Amazon makes it easy to start out, not charging anything for up to 500 songs. A student can buy the keyboard for $99, or use a virtual keyboard available on the site. Behind the scenes, Amazon SageMaker is working. That will cost some money if the student continues. (SageMaker is a cloud machine-learning platform, launched in November 2017. It enables developers to create, train and deploy machine-learning models in the cloud, or on edge devices.)

So far, Williams has done about 30 songs. “I have used my machine learning skills to train my own genre model. I trained a reggae model; I love reggae.”

Kesha’s Korner is a blog on A Cloud Guru where Williams introduces people to machine learning, offering four to six-minute videos on specific topics. The videos are free to watch; pricing for the A Cloud Guru courses come with membership priced from $32/mo to $49/mo depending, “It’s been a fun series to demystify machine learning,” she said. “It generates a lot of conversations. I often receive feedback from students on which topics to talk about.”

Woman Who Code Planning Virtual Conference

Women Who Code is another interest. The organization works to help women be represented as technical leaders, executives, founders, venture capitalists, board members and software engineers.

The Connect Digital 2020 is the organization’s first entirely virtual conference, to be held on three successive Fridays in June, with Williams scheduled for Friday, June 19. At that meeting, she will deliver a talk about using machine learning for social good, then kick off a “hackathon” to start the following week.

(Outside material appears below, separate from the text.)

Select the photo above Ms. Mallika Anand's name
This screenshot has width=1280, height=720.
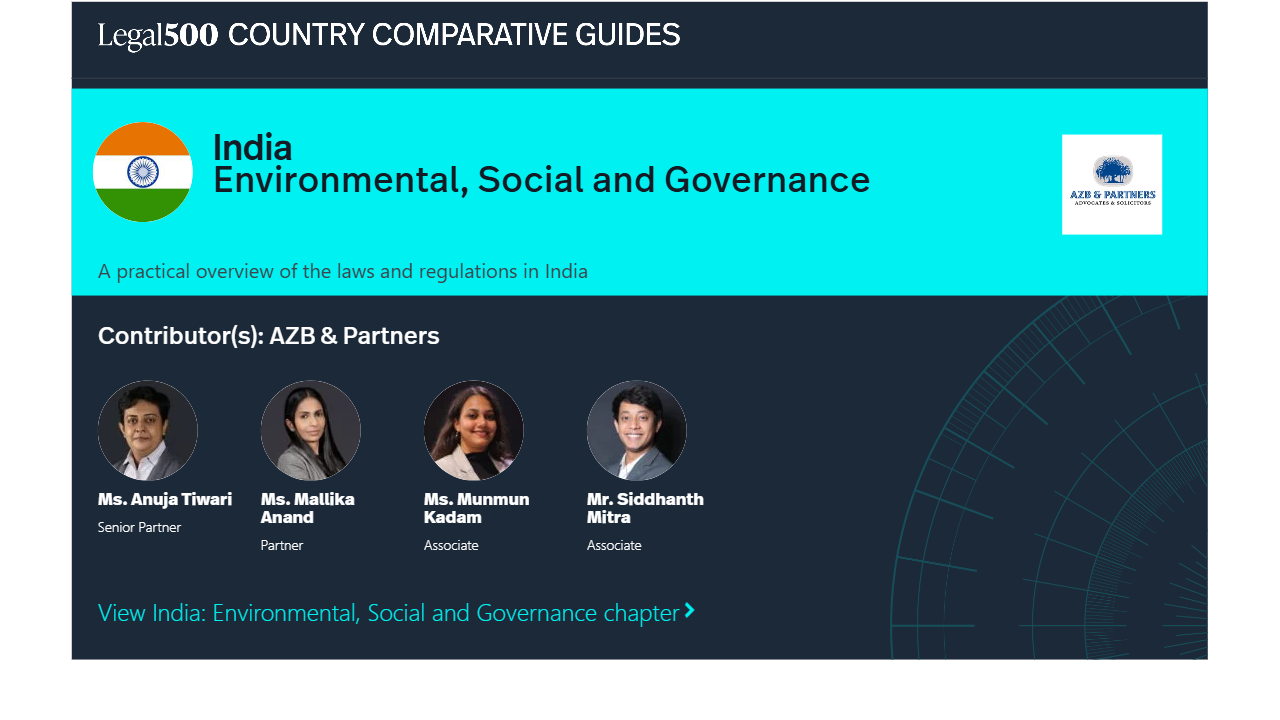[311, 431]
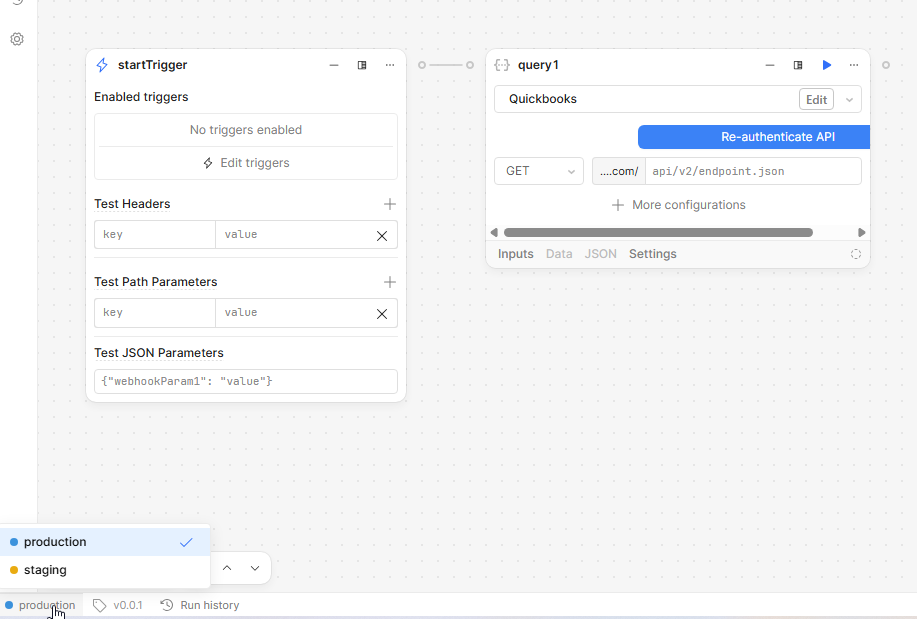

The hackathon will start with three technical workshops, the first an introduction to machine learning tools, the second about preparing data, the third about building models. “Their challenge is to take everything they have learned and use machine learning to build a model to help battle the spread of the Covid-19 virus,” she said. “They will have a month to go off and build it, then present it to a panel of judges.” The winner receives a year of free access to the A Cloud Guru platform.

“There are a lot of software engineers that want to make a transition to data science and machine learning,” she said.

Asked what advice she would have for young people or early-career people interested in exploiting AI, Williams said, “Whenever I try to demystify machine learning for people, I tell them it’s complex, but not as complex as most people make it out to be. I thought at first you needed a PhD and to work in a research lab to grasp it. But there are many tools and services out there, especially from AWS, that make these complex technologies approachable and affordable to play around with.

“When you are first learning, you will make a lot of mistakes,” she said. “Don’t beat yourself up. Just stay at it.”

Williams has concerns about AI going forward. “I have always been concerned about the lack of diversity in AI, about the bias issues and the horror stories we have seen when it comes to certain bad-performing models that are used to make decisions about people. It’s still an issue; we need to continue to talk about it and solve it.”

Being in information technology for 25 years has been and continues to be a good career. “It’s still exciting for me. Every day there is something new to learn.”